WHAT THE TASK ASKS →
Every line from the start of the entries up to and including the one bearing "[Apex Legends 6700 Apex Coins XBOX LIVE Key EUROPE]" must be printed verbatim, without the pictures.

PROVIDED DATA →
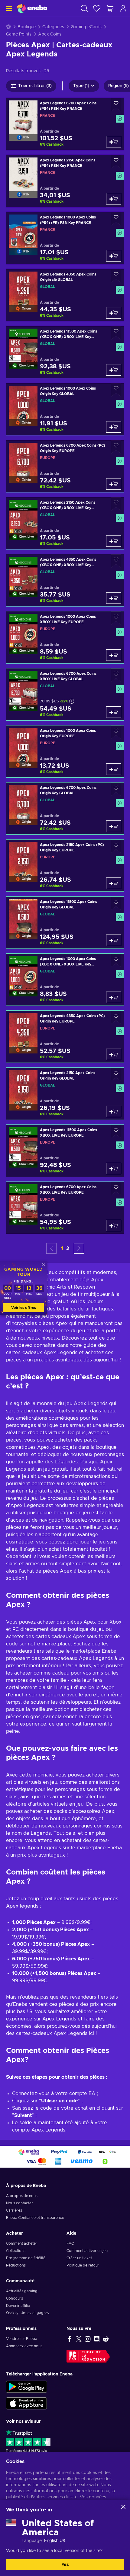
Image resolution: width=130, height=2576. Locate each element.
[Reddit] (106, 2338)
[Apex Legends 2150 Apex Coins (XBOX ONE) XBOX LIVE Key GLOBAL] (65, 523)
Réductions (16, 2265)
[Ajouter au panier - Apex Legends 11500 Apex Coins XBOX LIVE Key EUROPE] (113, 1168)
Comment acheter (21, 2243)
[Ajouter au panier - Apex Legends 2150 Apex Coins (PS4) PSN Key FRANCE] (113, 199)
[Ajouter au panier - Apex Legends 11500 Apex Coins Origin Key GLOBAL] (113, 940)
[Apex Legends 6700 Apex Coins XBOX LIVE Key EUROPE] (65, 1208)
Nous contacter (19, 2203)
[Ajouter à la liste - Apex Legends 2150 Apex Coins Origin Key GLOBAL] (116, 1074)
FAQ (70, 2243)
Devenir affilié (18, 2305)
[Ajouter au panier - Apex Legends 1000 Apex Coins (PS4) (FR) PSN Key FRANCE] (113, 256)
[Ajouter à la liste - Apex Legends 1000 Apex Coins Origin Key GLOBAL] (116, 390)
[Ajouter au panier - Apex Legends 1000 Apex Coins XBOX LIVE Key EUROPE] (113, 655)
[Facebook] (70, 2338)
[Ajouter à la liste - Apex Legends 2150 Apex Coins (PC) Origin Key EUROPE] (116, 846)
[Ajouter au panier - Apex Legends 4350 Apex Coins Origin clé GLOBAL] (113, 313)
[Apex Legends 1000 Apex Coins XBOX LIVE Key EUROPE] (65, 637)
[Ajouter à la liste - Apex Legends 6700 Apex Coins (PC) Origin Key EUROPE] (116, 447)
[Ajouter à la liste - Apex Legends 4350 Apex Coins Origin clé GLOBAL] (116, 276)
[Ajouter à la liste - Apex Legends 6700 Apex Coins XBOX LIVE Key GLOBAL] (116, 675)
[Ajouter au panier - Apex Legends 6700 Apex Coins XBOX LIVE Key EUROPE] (113, 1225)
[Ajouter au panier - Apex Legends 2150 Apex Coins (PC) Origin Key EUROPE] (113, 883)
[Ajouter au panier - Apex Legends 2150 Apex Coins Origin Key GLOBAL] (113, 1111)
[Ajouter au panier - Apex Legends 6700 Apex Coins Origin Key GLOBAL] (113, 826)
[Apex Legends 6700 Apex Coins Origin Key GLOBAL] (65, 808)
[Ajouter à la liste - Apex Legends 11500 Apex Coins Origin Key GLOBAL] (116, 903)
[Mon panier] (110, 8)
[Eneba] (32, 8)
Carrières (14, 2210)
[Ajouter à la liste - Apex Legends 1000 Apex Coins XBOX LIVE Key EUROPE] (116, 618)
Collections (15, 2251)
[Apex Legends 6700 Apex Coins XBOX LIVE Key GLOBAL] (65, 694)
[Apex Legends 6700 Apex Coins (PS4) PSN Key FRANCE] (65, 124)
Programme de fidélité (25, 2258)
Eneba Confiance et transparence (35, 2217)
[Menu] (8, 8)
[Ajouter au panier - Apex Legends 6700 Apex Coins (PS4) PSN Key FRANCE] (113, 141)
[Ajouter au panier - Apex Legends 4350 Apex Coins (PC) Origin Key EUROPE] (113, 1054)
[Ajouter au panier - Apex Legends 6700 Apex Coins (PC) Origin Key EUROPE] (113, 484)
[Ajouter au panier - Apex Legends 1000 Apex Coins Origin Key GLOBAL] (113, 427)
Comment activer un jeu (87, 2251)
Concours (14, 2298)
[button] (79, 1248)
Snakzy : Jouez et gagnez (28, 2313)
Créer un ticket (79, 2258)
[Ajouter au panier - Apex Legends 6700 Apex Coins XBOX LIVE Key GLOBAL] (113, 712)
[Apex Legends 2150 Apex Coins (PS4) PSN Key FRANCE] (65, 181)
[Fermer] (123, 2506)
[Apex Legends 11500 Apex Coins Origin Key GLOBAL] (65, 922)
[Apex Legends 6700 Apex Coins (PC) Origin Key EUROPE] (65, 466)
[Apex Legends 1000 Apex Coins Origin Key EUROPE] (65, 751)
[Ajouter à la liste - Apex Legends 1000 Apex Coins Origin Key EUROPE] (116, 732)
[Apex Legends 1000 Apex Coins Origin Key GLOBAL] (65, 409)
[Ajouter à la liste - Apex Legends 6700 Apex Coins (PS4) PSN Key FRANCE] (116, 105)
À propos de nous (21, 2196)
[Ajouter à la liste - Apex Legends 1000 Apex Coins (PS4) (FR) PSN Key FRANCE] (116, 219)
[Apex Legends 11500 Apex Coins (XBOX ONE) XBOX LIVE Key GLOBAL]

COMPLETED EXERCISE →
Image resolution: width=130, height=2576. Locate each element.
[Reddit] (106, 2338)
[Apex Legends 2150 Apex Coins (XBOX ONE) XBOX LIVE Key GLOBAL] (65, 523)
Réductions (16, 2265)
[Ajouter au panier - Apex Legends 11500 Apex Coins XBOX LIVE Key EUROPE] (113, 1168)
Comment acheter (21, 2243)
[Ajouter au panier - Apex Legends 2150 Apex Coins (PS4) PSN Key FRANCE] (113, 199)
[Ajouter au panier - Apex Legends 11500 Apex Coins Origin Key GLOBAL] (113, 940)
[Apex Legends 6700 Apex Coins XBOX LIVE Key EUROPE] (65, 1208)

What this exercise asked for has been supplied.